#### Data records
*** Block opens ***
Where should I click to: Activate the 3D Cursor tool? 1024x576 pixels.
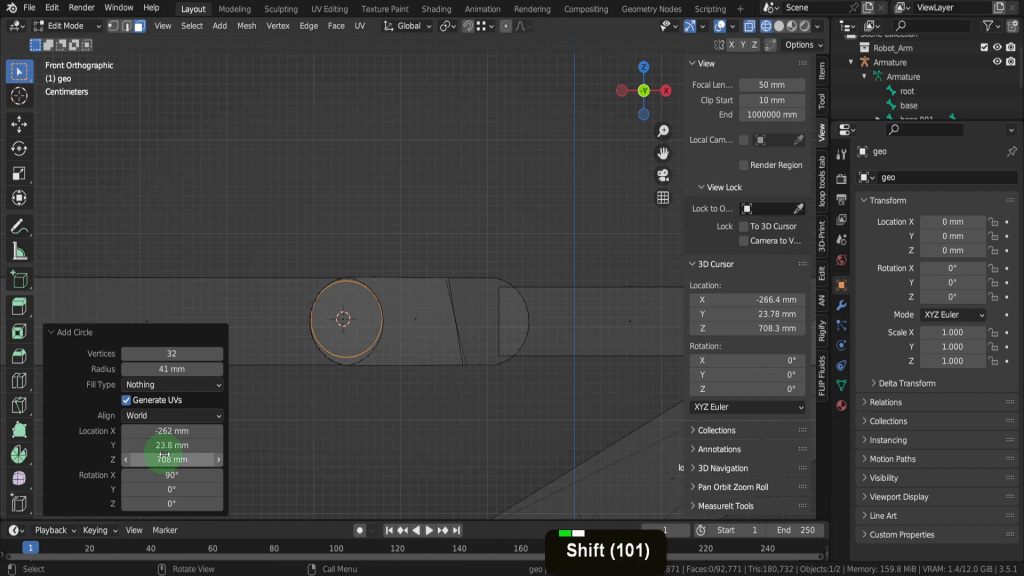[18, 96]
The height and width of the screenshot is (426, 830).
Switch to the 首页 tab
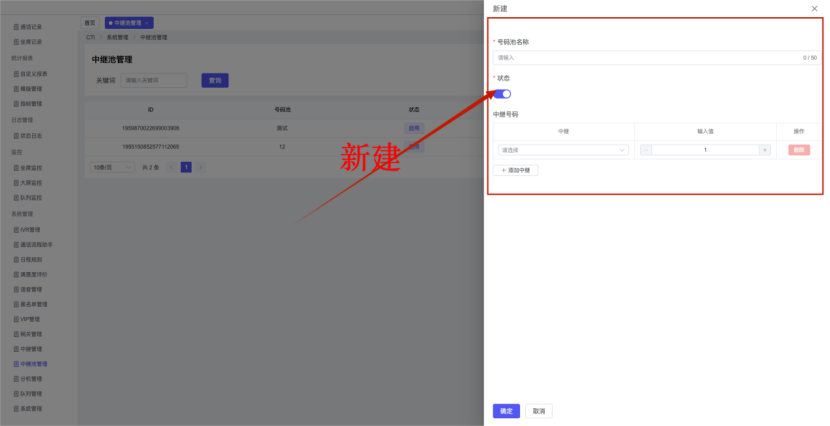click(90, 22)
*** Block closes ***
#### YOUR ASSIGNMENT
Skip every image and output the remaining records exactly.

#### RESPONSE TO THE EXERCISE
Where should I click to: Activate the 3D Cursor tool? 1024x576 pixels.
[18, 96]
The height and width of the screenshot is (426, 830).
Switch to the 首页 tab
click(90, 22)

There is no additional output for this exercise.